About Muscular Dystrophy
Muscular dystrophy is the name for a group of neuromuscular disorders that are characterized by progressive weakness and wasting of the voluntary muscles that control body movement. As muscle tissue weakens and wastes away, it is replaced by fatty and connective tissue.
Each form of muscular dystrophy is caused by an error in a specific gene associated with muscle function; however, specific disorders within this group vary in many ways. The muscles involved are different from one disorder to another. The severity of the symptoms, the age at which the symptoms appear, how fast the symptoms progress, and what pattern of inheritance the disorder follows, are all factors which differ among the various forms of muscular dystrophy. Even within a specific disorder, several individuals with the same disorder may experience the disorder and its symptoms quite differently.

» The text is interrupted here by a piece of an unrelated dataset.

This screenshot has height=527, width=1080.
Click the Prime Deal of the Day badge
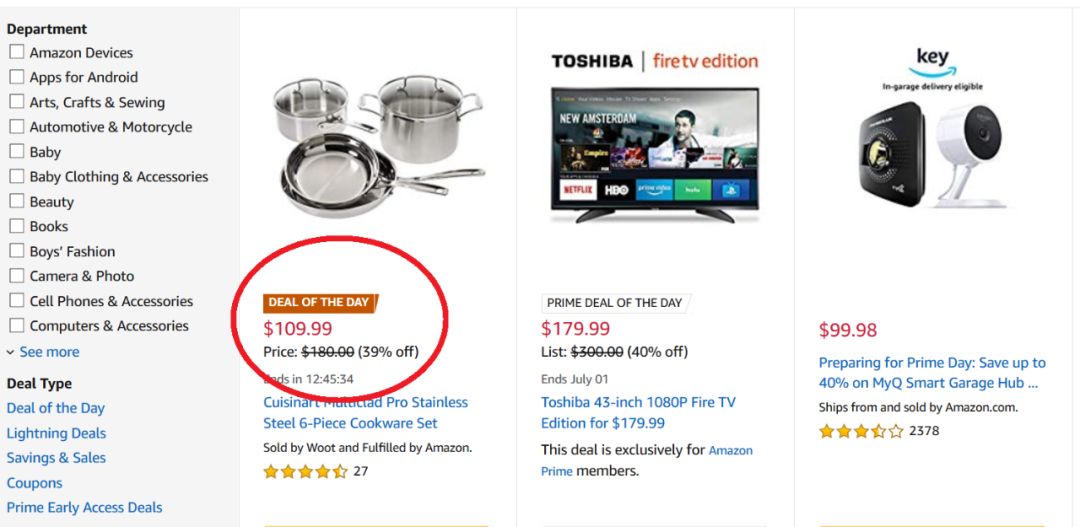coord(616,303)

Muscular dystrophies are genetic disorders. Forms of muscular dystrophy can be passed on from generation to generation, or they can occur spontaneously in a single individual as the result of a mutation of a particular gene. Contrary to popular belief, muscular dystrophy is not exclusively a childhood disorder - anyone can be affected. While some types of muscular dystrophy are first evident in infancy or early childhood, other types may not appear until later in life.
Over time, persons with neuromuscular disorders may lose the ability to walk, speak, and ultimately breathe. For some individuals, the disorder is fatal. There is currently no cure.